Deciphering molecular mechanism of amyloid inhibition through docking studies between amyloid beta peptide and selected small molecules

Abstract

The misfolding and aggregation of proteins into amyloids has been linked to a large group of variety amyloid -related diseases. This group consists of variety human diseases such as Alzheimers disease, Parkinson’s disease, Hungtington’s disease, atherosclerosis etc. Aggregation of proteins, such as aâ in Alzheimer’s disease, appears to lead to the formation of toxic assemblies. These assemblies can be very small in size like oligomers(consisting of very few proteins) and can reach a maximum of thousands of proteins which leads to fibril formation. It has been found out that inhibiting the aggregation of these proteins could slow down the process of formation of these neurodegerative diseases.

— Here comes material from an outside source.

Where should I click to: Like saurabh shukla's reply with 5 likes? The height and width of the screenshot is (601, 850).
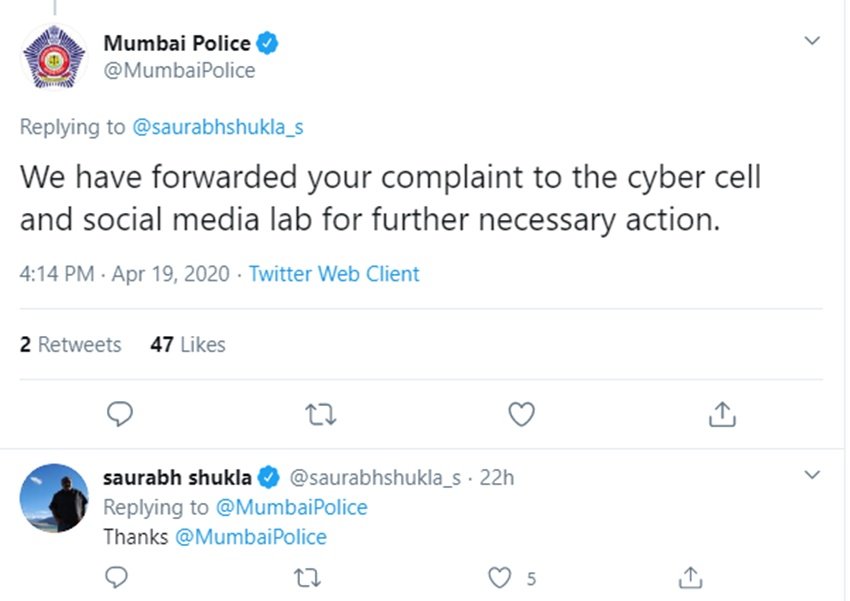[x=499, y=577]
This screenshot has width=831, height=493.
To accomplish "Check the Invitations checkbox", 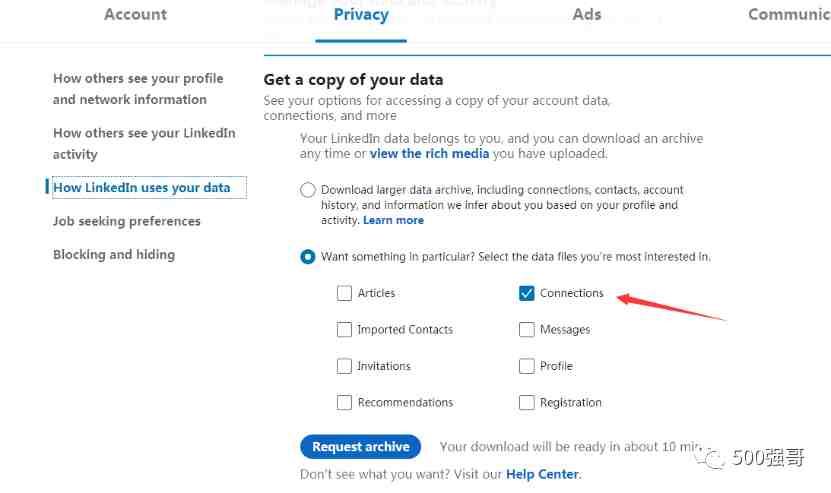I will [344, 366].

But still there is truancy of a possible therapy that could effectively prevent the formation of amyloid fibrils. Thus in present study we try to understand the mechanism by which the small compounds which we have selected inhibits the target protein or the amyloid beta peptide. Here we understand the type of interaction and whether the compounds binds near the amyloidogenic region. We have also tried to understand the binding between two amyloid protein. Here we have choosen an amyloidogenic protein beta amyloid (1-42), pdbid-1IYT, that is processed from the amyloid precursor protein(APP). While best known as the component of amyloid plaques in association with Alzheimer’s disease, as A-beta is the main component of certain deposits found in the brain of patients with Alzheimer’s disease. The small compounds selected here are mostly cholesterol reducing agents such as statins, wine related compounds, green tea related components, polyphenols, phenothiazines. These compounds are found to inhibit amyloid fibrillogenesis in vivo. So here we adduce a mechanism by which these small compounds inhibit the aggregation of amyloid beta(1-42)peptide.